- [DIRECTIONS]:
Verbatim reproduction of the entries is required; images must be omitted.

- [EXERCISE INPUT]:
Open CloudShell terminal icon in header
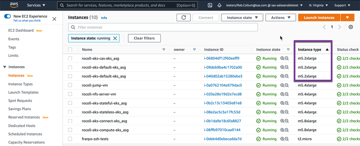This screenshot has width=360, height=146. coord(210,5)
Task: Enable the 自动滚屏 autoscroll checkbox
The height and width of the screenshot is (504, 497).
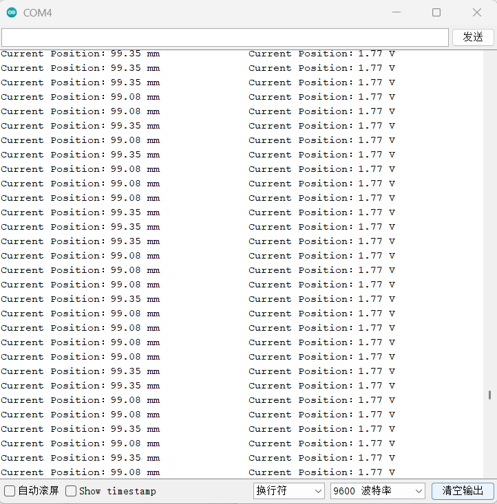Action: [10, 491]
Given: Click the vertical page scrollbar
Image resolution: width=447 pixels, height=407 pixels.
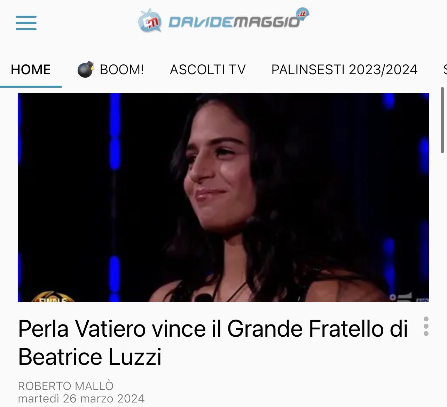Looking at the screenshot, I should [442, 120].
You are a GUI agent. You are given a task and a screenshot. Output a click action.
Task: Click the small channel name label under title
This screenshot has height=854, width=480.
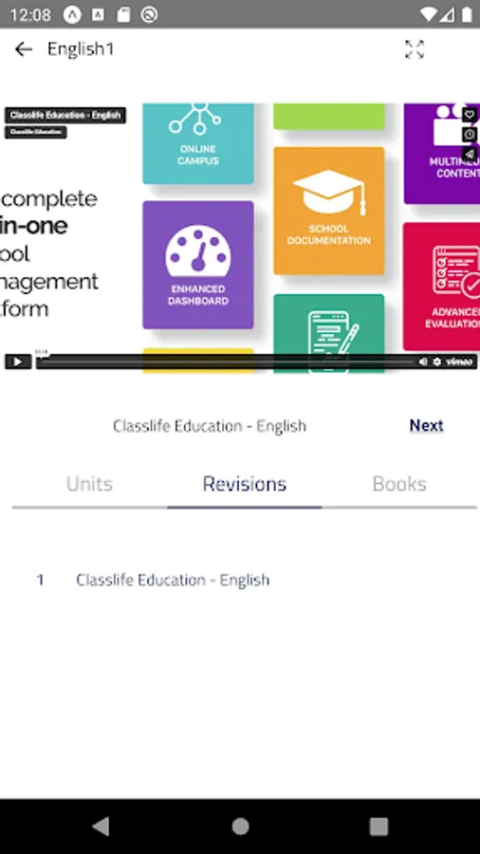pos(36,132)
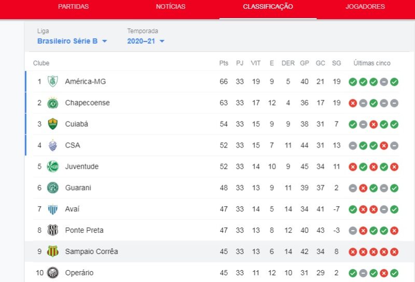This screenshot has height=282, width=415.
Task: Click the Guarani club crest
Action: [x=53, y=187]
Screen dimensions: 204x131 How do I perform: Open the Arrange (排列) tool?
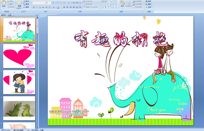[122, 4]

- [SOLUTION FOR THIS EXERCISE]:
Open CloudShell terminal icon in header
This screenshot has width=360, height=146. coord(210,5)
Task: Enable the 自动滚屏 autoscroll checkbox
The height and width of the screenshot is (504, 497).
Action: [10, 491]
Given: Click the vertical page scrollbar
Image resolution: width=447 pixels, height=407 pixels.
Looking at the screenshot, I should [442, 120].
You are a GUI agent. You are given a task and a screenshot. Output a click action.
Task: Click the small channel name label under title
This screenshot has height=854, width=480.
pos(36,132)
This screenshot has height=282, width=415.
Task: Click the Guarani club crest
Action: [x=53, y=187]
Screen dimensions: 204x131 How do I perform: Open the Arrange (排列) tool?
[122, 4]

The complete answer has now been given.